[fieldbox="Vitus, white, solid"]
NAME: Vitus Wainwright
CLASSIFICATION: Innate witch
DESTINY: Flesh
APPEARANCE: Looks homeless. Normally wearing tattered blue jeans, a t-shirt promoting the local sports team, and worn boots. His backpack, largely held together by duct tape and amateur stitching and containing everything he owns, is rarely seen within arm's distance of him.
SKILLS/ABILITIES:
Police procedures (rusty), local knowledge, urban survival
SPECIAL:
Minor intangibility: every once in a while, he's just not there when something should connect with his body. No, he can't drive through walls or stand up to withering, automatic gunfire or anything -- it's more of a curiosity more than anything at this point.
DRAWBACKS:
Doomed: You don't get cool powers for free. Fate will not be kind to Vitus, and his death will occur sooner rather than later, and in all likelihood, violently, no matter what steps he takes to prevent it.
Destitute: Relies on charity to feed and clothe him. No permanent residence. Currently sleeping in a parking garage downtown.
FEARS: Falling out of God's favor, aversion to guns
DESIRES: Justice, law, spreading the word of the Lord
SYNOPSIS:
Lord, confuse the wicked, confound their words,
for I see violence and strife in the city.
Day and night they prowl about on its walls;
malice and abuse are within it.
Destructive forces are at work in the city;
threats and lies never leave its streets.
~Psalms 55:9-11
They call it "victim precipitated homicide" in the offical reports. The media and everyone else call it "suicide by cop." After all the interviews, inquiries, and internal investigations, what it came down to was this: Three years ago on December 28th, Patrolman Vitus Wainwright lawfully shot and killed Dylan Mesta, 17, during a traffic stop. The whole thing was caught on camera. It was his first day out of the academy.
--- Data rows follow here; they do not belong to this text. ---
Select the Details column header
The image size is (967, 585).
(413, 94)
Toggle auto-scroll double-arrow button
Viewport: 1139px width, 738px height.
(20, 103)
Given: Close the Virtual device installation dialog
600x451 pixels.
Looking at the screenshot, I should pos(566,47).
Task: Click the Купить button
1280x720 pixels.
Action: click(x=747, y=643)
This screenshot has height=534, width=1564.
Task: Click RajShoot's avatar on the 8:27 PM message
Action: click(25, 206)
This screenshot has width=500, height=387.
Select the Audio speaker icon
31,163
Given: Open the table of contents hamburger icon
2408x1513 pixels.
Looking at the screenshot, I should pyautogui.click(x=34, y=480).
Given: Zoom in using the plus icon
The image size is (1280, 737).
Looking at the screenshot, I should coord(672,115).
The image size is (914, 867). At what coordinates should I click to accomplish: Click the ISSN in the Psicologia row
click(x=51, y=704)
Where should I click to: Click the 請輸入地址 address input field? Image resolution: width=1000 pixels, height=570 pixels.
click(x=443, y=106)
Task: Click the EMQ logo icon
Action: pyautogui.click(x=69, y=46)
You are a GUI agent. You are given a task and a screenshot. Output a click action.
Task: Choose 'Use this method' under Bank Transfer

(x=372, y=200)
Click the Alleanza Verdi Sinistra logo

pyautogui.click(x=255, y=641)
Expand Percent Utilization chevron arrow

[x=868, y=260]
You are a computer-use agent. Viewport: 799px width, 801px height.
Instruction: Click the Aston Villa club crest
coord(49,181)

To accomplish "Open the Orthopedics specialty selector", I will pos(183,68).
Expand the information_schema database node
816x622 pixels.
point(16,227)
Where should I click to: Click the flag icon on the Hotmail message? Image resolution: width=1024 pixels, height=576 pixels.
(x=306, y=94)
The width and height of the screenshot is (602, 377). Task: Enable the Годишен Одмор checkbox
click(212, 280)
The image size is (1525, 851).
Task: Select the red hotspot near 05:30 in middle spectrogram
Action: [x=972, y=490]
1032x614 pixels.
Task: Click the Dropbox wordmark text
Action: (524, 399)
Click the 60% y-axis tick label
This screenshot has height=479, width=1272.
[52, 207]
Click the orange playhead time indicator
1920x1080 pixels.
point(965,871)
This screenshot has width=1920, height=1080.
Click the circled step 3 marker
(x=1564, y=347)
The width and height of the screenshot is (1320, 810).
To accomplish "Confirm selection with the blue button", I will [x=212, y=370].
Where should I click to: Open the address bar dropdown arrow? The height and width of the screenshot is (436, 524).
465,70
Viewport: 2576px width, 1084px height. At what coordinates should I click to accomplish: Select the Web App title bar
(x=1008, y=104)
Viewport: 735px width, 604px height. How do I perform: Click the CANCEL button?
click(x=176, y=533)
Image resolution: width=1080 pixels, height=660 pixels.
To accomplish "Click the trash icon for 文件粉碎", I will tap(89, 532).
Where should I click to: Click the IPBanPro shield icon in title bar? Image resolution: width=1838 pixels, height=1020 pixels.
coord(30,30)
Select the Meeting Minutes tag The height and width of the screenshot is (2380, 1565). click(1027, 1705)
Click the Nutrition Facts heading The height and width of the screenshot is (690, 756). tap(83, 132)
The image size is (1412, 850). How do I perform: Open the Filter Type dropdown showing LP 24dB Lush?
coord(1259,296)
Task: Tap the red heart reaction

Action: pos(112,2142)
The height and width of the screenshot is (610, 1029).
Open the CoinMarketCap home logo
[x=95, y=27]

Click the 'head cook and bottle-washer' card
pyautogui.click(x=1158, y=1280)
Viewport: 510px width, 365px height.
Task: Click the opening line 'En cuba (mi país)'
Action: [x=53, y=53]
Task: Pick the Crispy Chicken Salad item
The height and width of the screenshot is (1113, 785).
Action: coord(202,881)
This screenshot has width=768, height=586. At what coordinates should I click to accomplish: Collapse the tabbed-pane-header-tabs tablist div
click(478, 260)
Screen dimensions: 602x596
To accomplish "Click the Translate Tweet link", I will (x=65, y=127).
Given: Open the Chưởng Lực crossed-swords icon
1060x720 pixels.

The video leaked in record time. Within an hour of the story breaking, the raw bodycam footage had been downloaded from the department's servers and spread around the world. There was no indictment, no protests, no riots, no angry pleas for justice -- even the kid's own mother, somewhat coldly, told reporters that it was only a matter of time. Though it was considered a tragedy, the community overwhelmingly supported him. Those who didn't believe his story at first needed only to watch the video, see his partner drop to the ground after the kid pulled the gun out, hear his panicked pleas for backup while he took cover behind the cruiser. It was a textbook example, an open and shut case. No one blamed him.
Except Vitus himself. He'd had a strong sense of right and wrong ever since he could remember. It's why he took the police entrance exam at seventeen, why he found himself in church every Sunday, listening to sermons of injustice and evil in the world. More than anything, he wanted to be a force for good, but that just seemed naive now. Less than eight hours into his new job, and a kid was dead because of him, and for what reason? He could do better, and he didn't need a badge or gun to do it. The Lord was testing him.
That explained the weird things happening to him lately. Like how he'd been hit in the gunfight, felt the bullet miss his vest and pierce his side. When the ambulance arrived, however, he was unscathed. They attributed it to nerves, saying traumatic events can alter a person's perception of pain or some shit. He didn't buy it. Someone was watching over him. God had a plan for him, and he wasn't about to ignore the call.
He never showed up for his second day after the investigation was over and his mandatory suspension lifted. Everyone said he'd cracked from the pressure, poor guy. With his saved-up pay from his time in the academy, he abandoned his apartment and just drove, waiting for some sort of sign to tell him where to go and what to do. It never came. When Vitus ran out of money, he sold his car. When that money dried up, he found himself living on the street. He still hasn't found his purpose in the two years since, but surely the good Lord hasn't forgotten about him.